Start of Block

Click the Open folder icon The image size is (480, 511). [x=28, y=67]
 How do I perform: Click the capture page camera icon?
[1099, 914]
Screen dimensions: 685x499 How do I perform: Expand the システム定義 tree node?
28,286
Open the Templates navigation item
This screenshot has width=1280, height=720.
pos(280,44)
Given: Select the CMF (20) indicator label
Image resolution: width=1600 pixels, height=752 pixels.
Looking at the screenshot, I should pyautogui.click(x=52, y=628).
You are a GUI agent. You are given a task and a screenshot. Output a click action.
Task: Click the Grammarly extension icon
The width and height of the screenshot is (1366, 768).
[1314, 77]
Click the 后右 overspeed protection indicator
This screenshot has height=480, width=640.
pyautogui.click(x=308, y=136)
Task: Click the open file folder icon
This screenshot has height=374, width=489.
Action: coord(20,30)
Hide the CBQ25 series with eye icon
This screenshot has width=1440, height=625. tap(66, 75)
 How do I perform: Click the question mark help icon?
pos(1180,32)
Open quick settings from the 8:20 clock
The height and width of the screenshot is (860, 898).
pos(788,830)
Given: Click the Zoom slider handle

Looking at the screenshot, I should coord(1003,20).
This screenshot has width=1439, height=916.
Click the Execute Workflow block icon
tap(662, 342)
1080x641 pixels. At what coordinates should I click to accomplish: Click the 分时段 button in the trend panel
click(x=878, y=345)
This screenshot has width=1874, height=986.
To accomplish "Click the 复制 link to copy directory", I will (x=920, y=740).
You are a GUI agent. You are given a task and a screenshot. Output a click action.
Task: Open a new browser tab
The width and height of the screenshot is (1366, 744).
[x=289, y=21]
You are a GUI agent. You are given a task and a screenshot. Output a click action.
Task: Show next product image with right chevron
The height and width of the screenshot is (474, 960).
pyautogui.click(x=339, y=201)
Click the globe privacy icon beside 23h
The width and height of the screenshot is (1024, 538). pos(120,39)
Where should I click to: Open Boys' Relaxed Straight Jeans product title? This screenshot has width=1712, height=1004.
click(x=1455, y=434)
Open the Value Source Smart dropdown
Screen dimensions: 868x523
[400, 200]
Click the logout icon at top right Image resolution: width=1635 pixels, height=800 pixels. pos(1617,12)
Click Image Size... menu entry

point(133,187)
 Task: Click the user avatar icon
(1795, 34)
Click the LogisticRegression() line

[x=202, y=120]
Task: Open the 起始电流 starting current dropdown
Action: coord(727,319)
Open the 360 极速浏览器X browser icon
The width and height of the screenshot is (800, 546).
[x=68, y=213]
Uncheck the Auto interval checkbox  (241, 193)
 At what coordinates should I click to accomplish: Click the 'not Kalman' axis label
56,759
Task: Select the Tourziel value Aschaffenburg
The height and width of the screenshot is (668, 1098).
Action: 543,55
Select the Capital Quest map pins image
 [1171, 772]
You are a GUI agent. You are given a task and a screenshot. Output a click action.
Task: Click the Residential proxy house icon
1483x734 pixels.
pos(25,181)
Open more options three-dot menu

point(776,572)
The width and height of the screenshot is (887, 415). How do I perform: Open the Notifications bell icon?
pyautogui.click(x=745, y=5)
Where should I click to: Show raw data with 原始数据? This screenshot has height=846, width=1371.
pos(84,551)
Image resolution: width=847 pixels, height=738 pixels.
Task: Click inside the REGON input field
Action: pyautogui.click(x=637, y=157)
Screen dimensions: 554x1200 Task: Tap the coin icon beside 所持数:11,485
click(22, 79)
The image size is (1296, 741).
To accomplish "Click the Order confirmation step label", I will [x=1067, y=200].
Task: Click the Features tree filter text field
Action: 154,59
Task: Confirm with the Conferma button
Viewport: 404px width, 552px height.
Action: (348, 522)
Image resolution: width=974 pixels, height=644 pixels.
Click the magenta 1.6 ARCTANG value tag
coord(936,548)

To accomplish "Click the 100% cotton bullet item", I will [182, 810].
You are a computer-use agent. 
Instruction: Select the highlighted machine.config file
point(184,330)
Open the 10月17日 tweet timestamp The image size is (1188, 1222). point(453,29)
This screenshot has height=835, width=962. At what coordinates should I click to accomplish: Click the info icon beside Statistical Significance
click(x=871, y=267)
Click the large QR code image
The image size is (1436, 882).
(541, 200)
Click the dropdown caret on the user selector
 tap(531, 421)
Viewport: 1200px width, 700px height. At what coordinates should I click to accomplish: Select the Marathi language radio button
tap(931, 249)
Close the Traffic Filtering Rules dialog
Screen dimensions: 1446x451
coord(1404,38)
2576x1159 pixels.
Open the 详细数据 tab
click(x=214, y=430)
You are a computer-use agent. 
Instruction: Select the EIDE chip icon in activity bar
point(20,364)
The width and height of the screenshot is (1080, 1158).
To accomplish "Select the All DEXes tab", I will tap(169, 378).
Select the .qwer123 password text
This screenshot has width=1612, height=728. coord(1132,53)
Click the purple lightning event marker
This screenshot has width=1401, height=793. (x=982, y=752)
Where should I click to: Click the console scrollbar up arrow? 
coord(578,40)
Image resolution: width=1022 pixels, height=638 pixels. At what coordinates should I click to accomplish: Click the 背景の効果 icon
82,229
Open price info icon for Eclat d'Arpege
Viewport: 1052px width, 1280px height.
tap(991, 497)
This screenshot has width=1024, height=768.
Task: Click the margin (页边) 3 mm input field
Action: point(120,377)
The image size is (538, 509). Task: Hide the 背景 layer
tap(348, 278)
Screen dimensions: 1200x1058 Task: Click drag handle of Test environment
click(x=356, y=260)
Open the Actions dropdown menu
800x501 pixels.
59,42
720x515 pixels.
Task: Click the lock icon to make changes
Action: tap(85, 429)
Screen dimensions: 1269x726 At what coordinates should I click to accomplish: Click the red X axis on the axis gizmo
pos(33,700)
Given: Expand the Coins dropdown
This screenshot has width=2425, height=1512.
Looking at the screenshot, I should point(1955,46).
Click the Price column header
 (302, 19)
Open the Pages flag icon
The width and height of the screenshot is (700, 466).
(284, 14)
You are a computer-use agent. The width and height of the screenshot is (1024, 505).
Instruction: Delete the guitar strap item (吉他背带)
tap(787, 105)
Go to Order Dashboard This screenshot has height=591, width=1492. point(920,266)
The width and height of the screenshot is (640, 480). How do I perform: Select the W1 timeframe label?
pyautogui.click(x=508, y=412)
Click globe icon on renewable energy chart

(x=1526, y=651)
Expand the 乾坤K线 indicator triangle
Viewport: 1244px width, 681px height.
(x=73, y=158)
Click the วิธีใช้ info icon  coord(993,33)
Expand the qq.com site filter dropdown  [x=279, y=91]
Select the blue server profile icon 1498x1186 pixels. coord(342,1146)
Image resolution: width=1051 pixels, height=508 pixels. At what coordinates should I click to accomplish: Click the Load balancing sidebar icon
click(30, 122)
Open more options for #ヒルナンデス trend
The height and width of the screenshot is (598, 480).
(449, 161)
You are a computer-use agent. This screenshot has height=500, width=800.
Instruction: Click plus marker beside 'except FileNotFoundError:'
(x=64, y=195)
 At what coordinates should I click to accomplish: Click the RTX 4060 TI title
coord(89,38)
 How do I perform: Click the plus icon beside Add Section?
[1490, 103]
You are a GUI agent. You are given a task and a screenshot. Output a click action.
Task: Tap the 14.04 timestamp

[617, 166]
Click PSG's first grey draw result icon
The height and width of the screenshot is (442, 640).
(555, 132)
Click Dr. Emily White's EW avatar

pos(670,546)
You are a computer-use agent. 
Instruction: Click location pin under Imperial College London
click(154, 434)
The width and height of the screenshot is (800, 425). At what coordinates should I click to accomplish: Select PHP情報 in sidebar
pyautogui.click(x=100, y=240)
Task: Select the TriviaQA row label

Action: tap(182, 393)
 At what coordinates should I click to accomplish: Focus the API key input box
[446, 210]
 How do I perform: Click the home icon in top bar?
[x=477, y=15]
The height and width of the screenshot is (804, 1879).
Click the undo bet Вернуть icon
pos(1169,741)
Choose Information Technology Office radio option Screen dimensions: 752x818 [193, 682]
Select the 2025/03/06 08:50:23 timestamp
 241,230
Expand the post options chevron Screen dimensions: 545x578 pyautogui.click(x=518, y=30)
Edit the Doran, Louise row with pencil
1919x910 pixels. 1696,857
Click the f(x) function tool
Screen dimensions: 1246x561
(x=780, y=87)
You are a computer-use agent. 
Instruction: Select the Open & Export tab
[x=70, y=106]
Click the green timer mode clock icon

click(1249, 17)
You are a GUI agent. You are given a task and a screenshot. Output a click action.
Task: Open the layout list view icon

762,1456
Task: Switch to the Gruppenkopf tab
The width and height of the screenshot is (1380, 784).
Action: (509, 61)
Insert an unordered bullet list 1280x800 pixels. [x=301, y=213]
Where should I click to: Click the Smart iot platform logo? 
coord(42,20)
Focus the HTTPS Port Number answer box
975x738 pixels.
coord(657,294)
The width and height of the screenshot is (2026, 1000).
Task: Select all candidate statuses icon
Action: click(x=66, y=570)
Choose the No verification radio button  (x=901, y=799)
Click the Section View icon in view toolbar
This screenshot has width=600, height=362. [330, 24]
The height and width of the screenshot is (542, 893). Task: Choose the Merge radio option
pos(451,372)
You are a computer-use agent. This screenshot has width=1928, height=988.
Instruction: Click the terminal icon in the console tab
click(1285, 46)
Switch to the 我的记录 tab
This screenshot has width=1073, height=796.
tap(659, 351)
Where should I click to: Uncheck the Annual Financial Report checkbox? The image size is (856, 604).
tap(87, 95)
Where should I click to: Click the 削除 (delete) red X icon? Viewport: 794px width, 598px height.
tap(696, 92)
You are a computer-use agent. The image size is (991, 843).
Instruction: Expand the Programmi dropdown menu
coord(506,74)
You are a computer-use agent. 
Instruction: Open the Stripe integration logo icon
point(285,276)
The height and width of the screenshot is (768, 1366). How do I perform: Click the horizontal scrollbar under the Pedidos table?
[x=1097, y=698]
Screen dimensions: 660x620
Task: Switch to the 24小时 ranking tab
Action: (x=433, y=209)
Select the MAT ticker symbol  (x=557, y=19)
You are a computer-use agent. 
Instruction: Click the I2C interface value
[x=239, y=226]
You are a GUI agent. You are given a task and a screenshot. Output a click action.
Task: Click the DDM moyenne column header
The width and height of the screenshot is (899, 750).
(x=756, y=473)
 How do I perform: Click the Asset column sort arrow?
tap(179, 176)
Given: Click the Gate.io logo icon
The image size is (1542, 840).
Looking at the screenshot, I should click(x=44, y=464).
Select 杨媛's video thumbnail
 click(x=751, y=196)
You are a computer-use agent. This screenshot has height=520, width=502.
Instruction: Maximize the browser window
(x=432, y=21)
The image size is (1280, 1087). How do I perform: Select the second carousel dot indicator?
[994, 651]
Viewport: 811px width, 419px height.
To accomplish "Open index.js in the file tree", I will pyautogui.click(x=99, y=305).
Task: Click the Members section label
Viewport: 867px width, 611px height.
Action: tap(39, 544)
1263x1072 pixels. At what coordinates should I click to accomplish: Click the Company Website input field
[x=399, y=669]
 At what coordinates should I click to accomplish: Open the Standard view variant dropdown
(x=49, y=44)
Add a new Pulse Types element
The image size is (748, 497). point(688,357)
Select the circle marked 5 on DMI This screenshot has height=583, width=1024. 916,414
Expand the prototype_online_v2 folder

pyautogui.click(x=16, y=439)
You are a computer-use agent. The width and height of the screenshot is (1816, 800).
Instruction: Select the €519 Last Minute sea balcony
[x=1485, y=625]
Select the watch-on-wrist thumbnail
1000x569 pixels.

End of Block

◆ Assigned task ◆
Going back to the entries above, set down exactly the lines that begin at the one with "Click the dropdown caret on the user selector" and end at the one with "The width and height of the screenshot is (1080, 1158).", both included, and nothing else.

◆ Solution ◆
Click the dropdown caret on the user selector
 tap(531, 421)
Viewport: 1200px width, 700px height. At what coordinates should I click to accomplish: Select the Marathi language radio button
tap(931, 249)
Close the Traffic Filtering Rules dialog
Screen dimensions: 1446x451
coord(1404,38)
2576x1159 pixels.
Open the 详细数据 tab
click(x=214, y=430)
You are a computer-use agent. 
Instruction: Select the EIDE chip icon in activity bar
point(20,364)
The width and height of the screenshot is (1080, 1158).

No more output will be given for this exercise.